◆ **Exercise details**
Select every line in the records below that contains the string "Instruction". Case matters.
═════ Exercise inputs
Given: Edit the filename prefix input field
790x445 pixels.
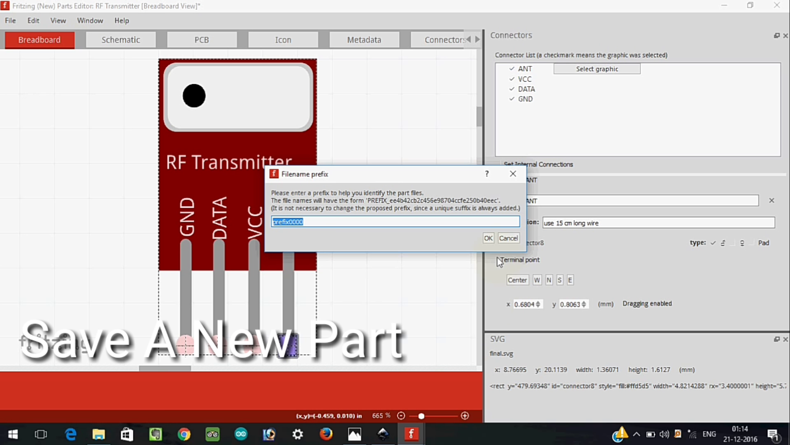Looking at the screenshot, I should (x=395, y=222).
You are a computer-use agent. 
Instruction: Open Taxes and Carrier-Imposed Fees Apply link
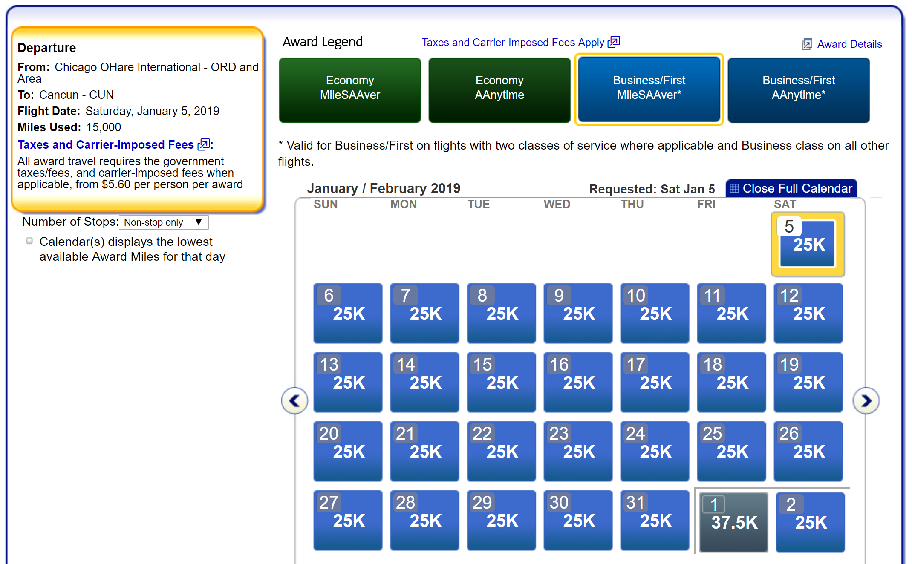click(x=513, y=43)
══════════
◆ **Task answer**
Instruction: Open Taxes and Carrier-Imposed Fees Apply link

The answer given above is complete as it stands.